We stayed in the room. Archie called down to the front desk and asked them to suspend our housekeeping service. The curtains stayed shut, the TV on, though no one watched it. At regular intervals, food was delivered for me.

It was funny how I was suddenly comfortable with Archie. It was like his vision of our friendship, spoken out loud, had made it real. He sat in the chair next to the sofa where I sprawled, and answered all the questions I’d been too nervous to ask before. Sometimes he’d answer them before I asked them. It was a little weird, but I figured that was how everyone else felt around Edythe all the time.

“Yes,” he said, when I thought about asking him that. “It’s exactly the same. She tries hard not to be obnoxious about it.”

He told me about waking up.

“I only remembered one thing, but I’m not even sure it was a memory. I thought I remembered someone saying my name—calling me Archie. But maybe I was remembering something that hadn’t happened yet—seeing that someday someone would call me Archie.” He smiled at my expression. “I know, it’s a circular dilemma, isn’t it?”

“The hair?” He ran a hand over his scalp, unselfconscious. The stubble was just long enough to see that his hair would have been dark brown, nearly black, like his eyebrows. “It was a rather extreme look for 1920. A little too early for me to have been a skinhead, thank heavens. My best guess is disease or bad behavior.”

“Bad behavior?” I asked.

He shrugged. “I might have been in prison.”

“You couldn’t have been much older than me,” I protested.

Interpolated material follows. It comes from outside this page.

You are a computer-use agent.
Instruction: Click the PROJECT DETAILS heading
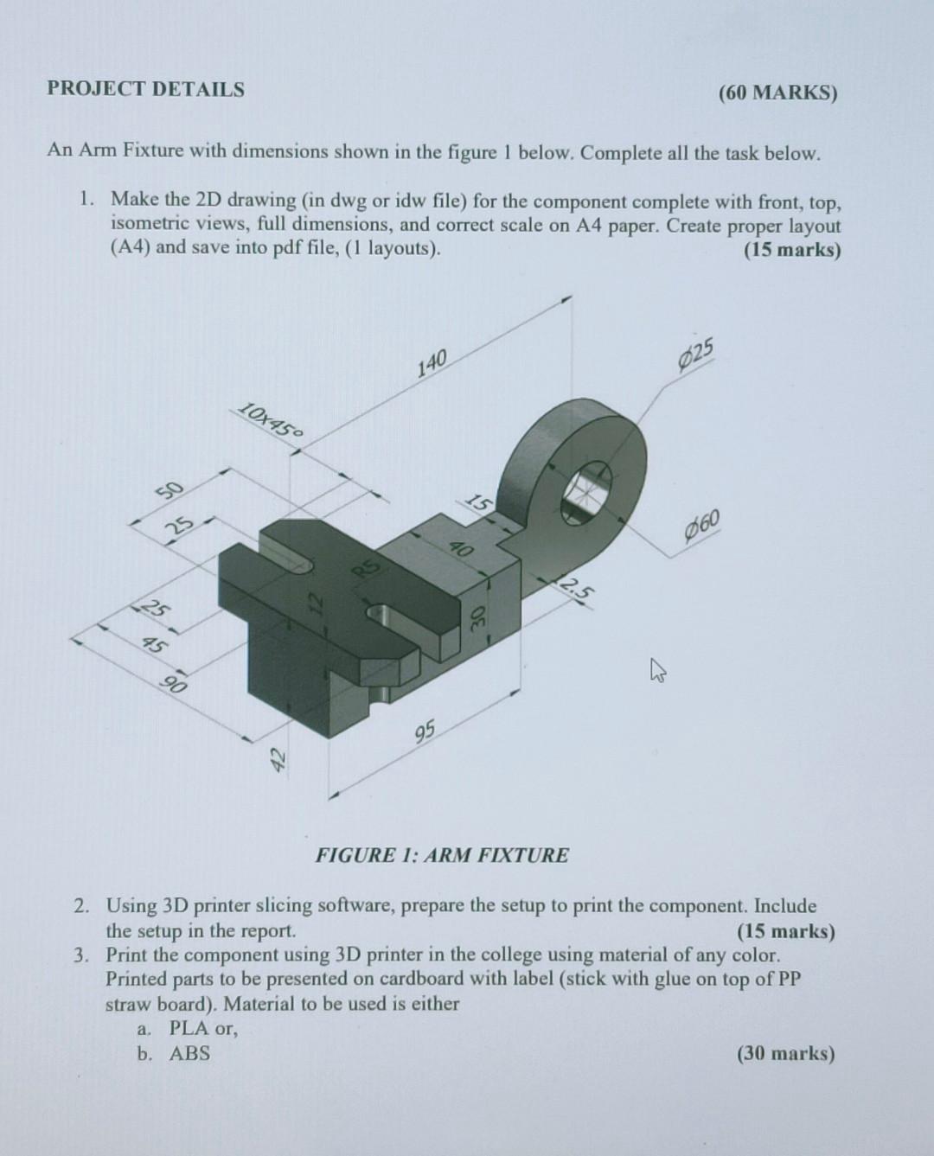tap(145, 89)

He steepled his fingers thoughtfully. “I like to believe that if I was a criminal, I was both a mastermind and a prodigy.”

Jessamine—back at the desk and mostly silent—laughed with me.

“It wasn’t confusing the way it probably should have been,” Archie said when I asked him what his first visions were like. “It seemed normal—I knew what I was seeing hadn’t happened. I think maybe I’d seen things before I was changed. Or maybe I just adapt quickly.” He smiled, already knowing the question I had waiting. “It was Jess. She was the first thing I saw.” And then, “No, I didn’t actually meet her in person until much later.”